When I left them and returned to the lobby, the hotel owner was waiting anxiously. Was everything all right she wanted to know. Was it serious? Were there to be consequences?
When I assured her that I had taken care of everything and there would be no problems, she took my hands in hers, bending over and practically kissing them, thanking me profusely for saving her hotel. And was there anything more she could do to show her gratitude?
“Yes,” I said. “Get me a heater for my room.”
Straightening up, she said, “C’est impossible! It is no longer winter!”
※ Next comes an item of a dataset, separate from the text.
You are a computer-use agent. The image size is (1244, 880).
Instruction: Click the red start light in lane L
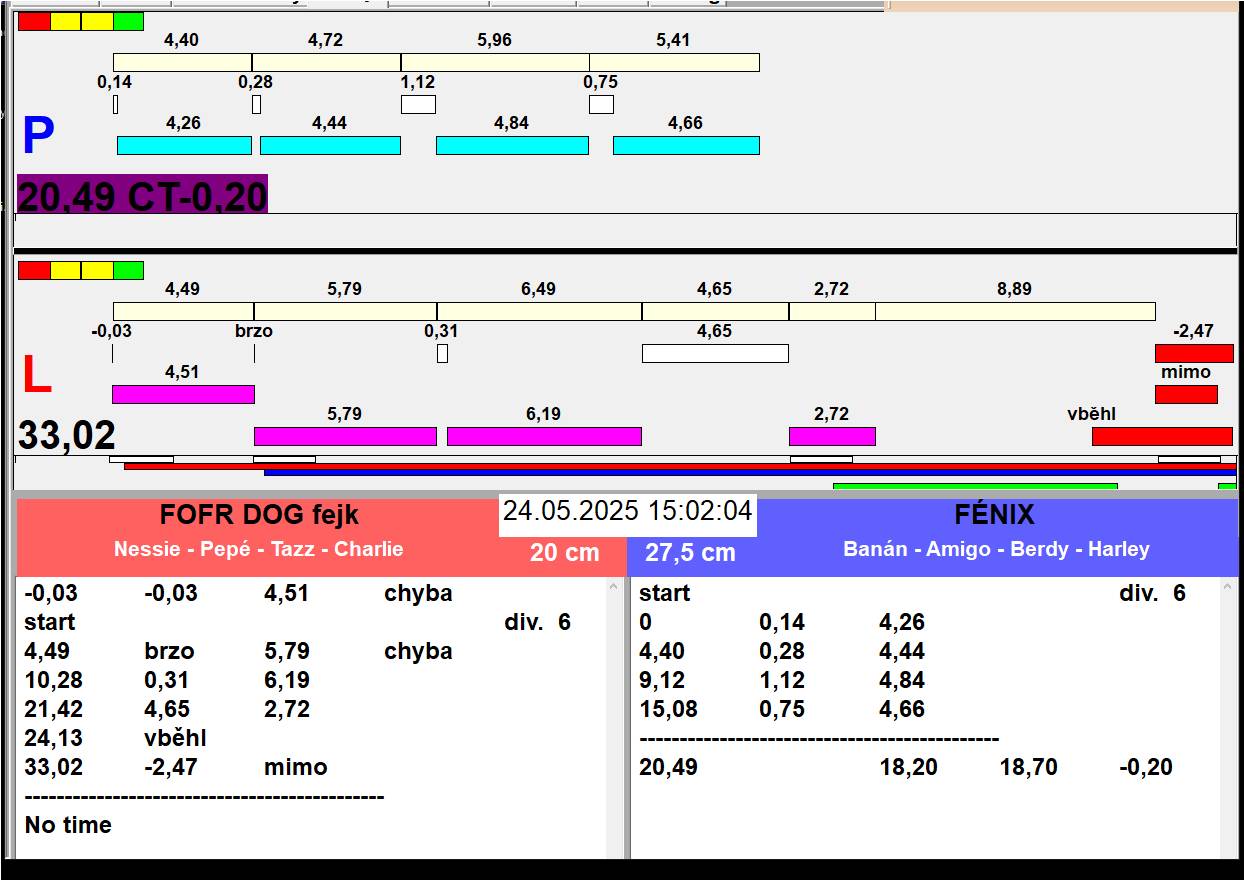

“Look,” I said, heatedly. “I have just saved your hotel from a terrible situation. You are in my debt. I want a heater!” And I strode back into the dining room to rejoin my wife and finish dinner. Later, when we got up to our room, there was the tiniest heater you could imagine, which produced no appreciable warmth at all. We slept in our clothes.
The next morning, we left Vezelay for the rest of a wonderfully uneventful holiday.
About two months later, a messenger arrived at my office, delivering a flat, rectangular box. Inside was a beautiful silk necktie. The enclosed card read: It took a while to locate the right Doctor Solomon. With gratitude, from the Purple Backside of Vezelay.